Passage:
──────────────────────────────

Chapter 9
Quarter
After
Photo: Danny, Mom and Me, 1971.
Written by Michael Blankenburg
Published May 27, 2013
We could have started earlier but we never did. The thrill of danger and the giddy chaos made us wait. Right off the bus we’d hit McCarley’s Exxon station for vending machine Cheetos and Slim Jims or, if we scrounged for extra coins, it was chewy Sweet Tarts and Coke Slurpees from 7-11. Star Trek began at four and we needed our provisions. Whether it was Klingons, tribbles or poisonous lotus flowers, my brother and I were riveted to the screen—he claiming Mom’s faux leather recliner and me lying on my stomach in the middle of the living room floor, palms against cheeks. An hour of unsupervised bliss. Working directly across the highway at Gibson’s Department Store, Mom typically got home around a quarter after five. So we drifted aimlessly in the eye of the storm and suspended all brotherly bickering, tacitly regarding this time as sacrosanct. The TV screen faded to black. A small white dot just off-center grew ever larger. Cue the music and the god-like voice began: Space… the final frontier… giving me chills. That and being strangely excited by Captain James T. Kirk’s snug fitting uniform and assertive commands. To boldly go where no man had gone before never sounded better.
Credits rolling and the punitive big hand of the sunburst clock pointing at twelve meant one of us shouting Fifteen minutes! and our running wildly through the apartment, bumping into each other like Laurel and Hardy or the Keystone Cops. Push-pinned onto the cork bulletin board in the kitchen along with report cards, utility bills, and a silver coach’s whistle was a list of our daily chores written in Mom’s impeccable English-teacher-cursive. There’s a place for everything and everything in its place, she loved to preach. One misstep and there’d be hell to pay. The last thing you wanted to do was upset Mother’s delicate disposition.
Danny raced to make Mom’s bed and tackled the bathroom by slinging powdered Comet on every surface—ceramic and otherwise—while I knelt on a dining room chair and washed dishes, white mountains of foam pouring over the side of the sink getting more water on me than anywhere else. My next task was clearing Mom’s vanity which was cluttered with makeup, hair accoutrements and eerie bald styrofoam heads. There were brushes and combs, eyeliner and lipstick, an eyelash curler and curling iron, rollers and their clips, bobby pins, hair pieces small and furry (like tribbles!) all of which had to be returned to their rightful places.

──────────────────────────────

Directions:
(a) Rewrite the chapter's paragraph beginning "Danny raced to make Mom's bed" as a short list of who did which chores.
(b) According to the chapter, why did the brothers put off their chores instead of starting them earlier?
The lines that come after the chapter aren't needed for this work.

Data section:

──────────────────────────────

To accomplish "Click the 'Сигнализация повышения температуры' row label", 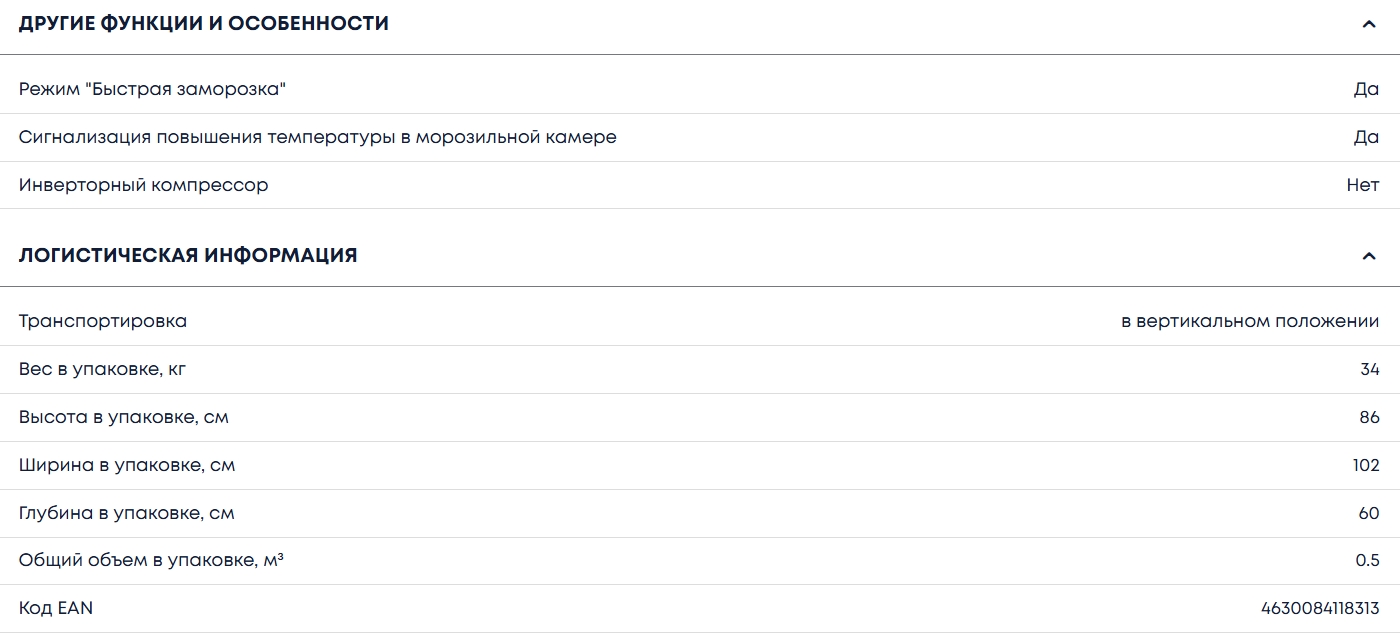I will (317, 137).
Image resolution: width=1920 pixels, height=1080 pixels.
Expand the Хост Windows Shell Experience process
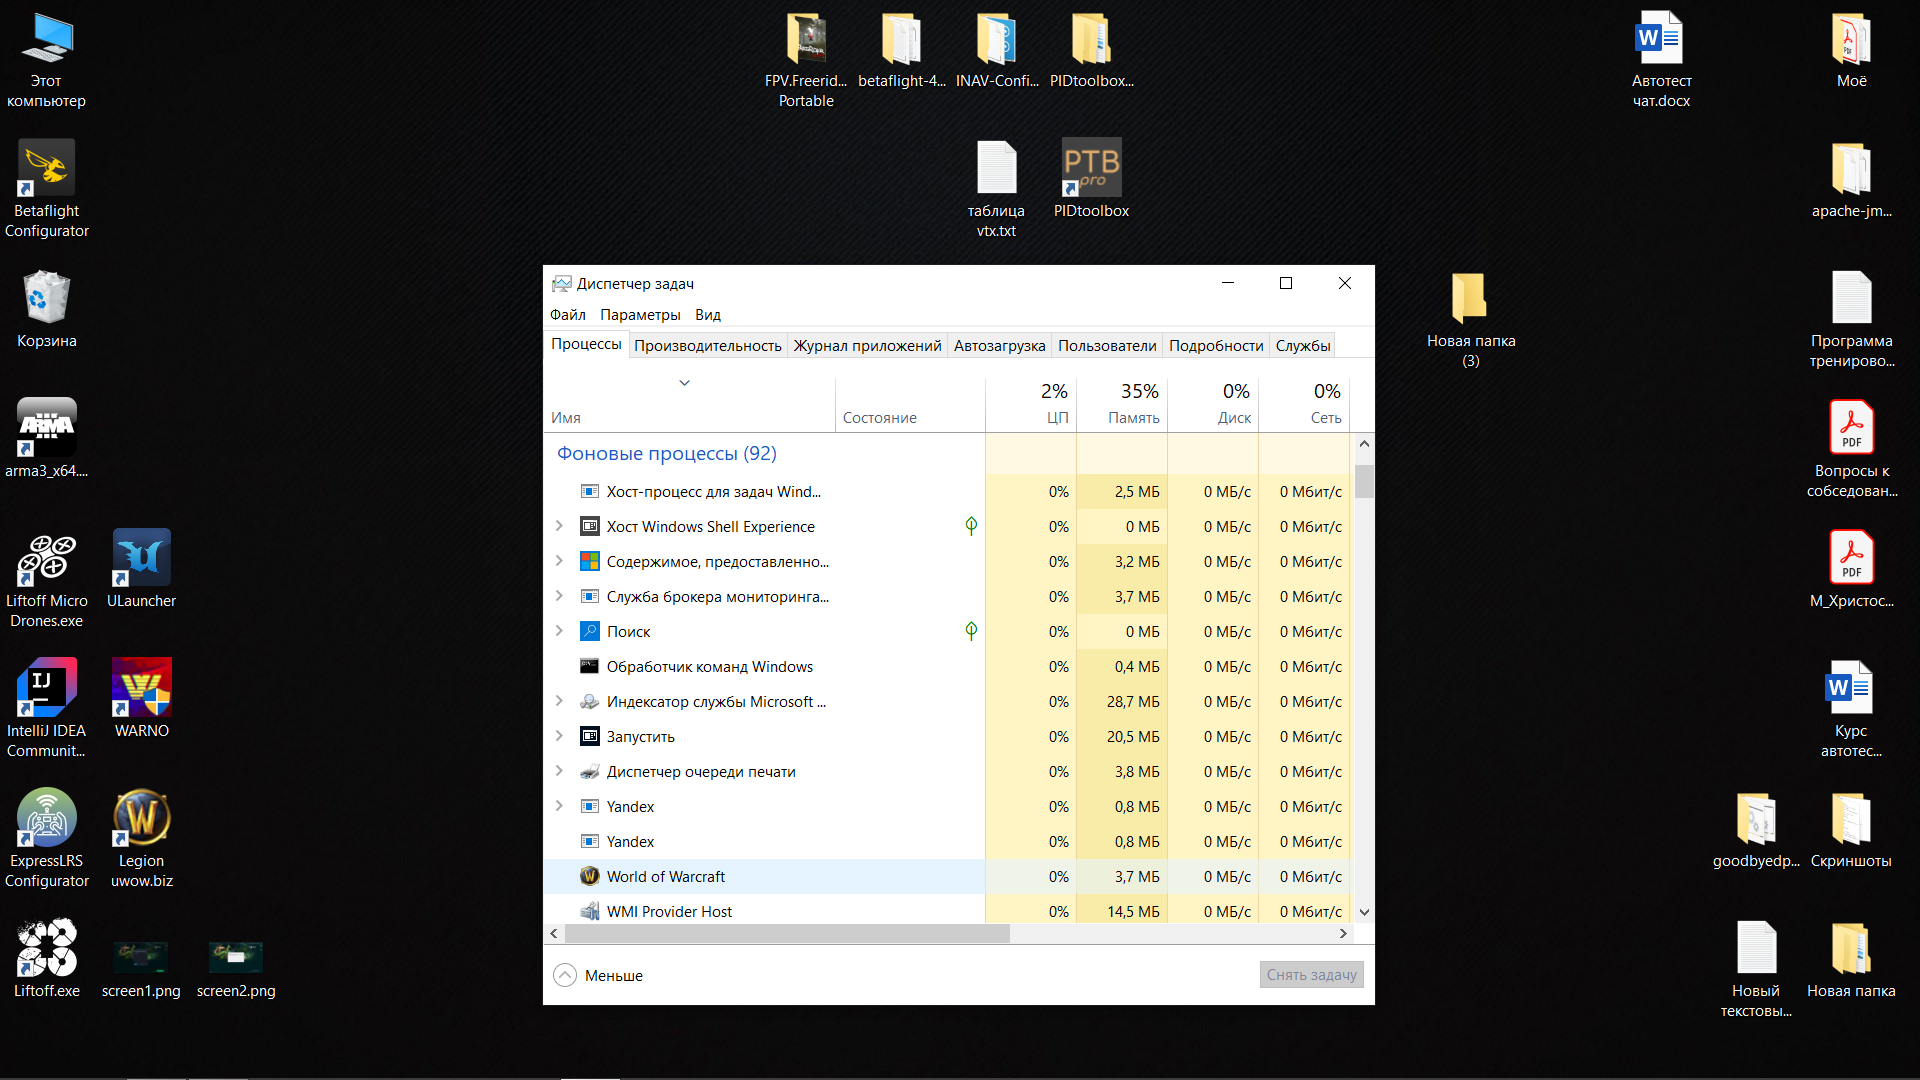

──────────────────────────────

Expected results:
(a)
- Danny made Mom's bed and cleaned the bathroom by slinging powdered Comet on every surface.
- The narrator knelt on a dining room chair to wash dishes and got soaked by the overflowing foam.
- The narrator then cleared Mom's vanity, putting the makeup, brushes, combs, curling tools, rollers, clips, bobby pins, hair pieces and styrofoam heads back in their places.

(b) They waited because of the thrill of danger and the giddy chaos of rushing to finish before Mom got home.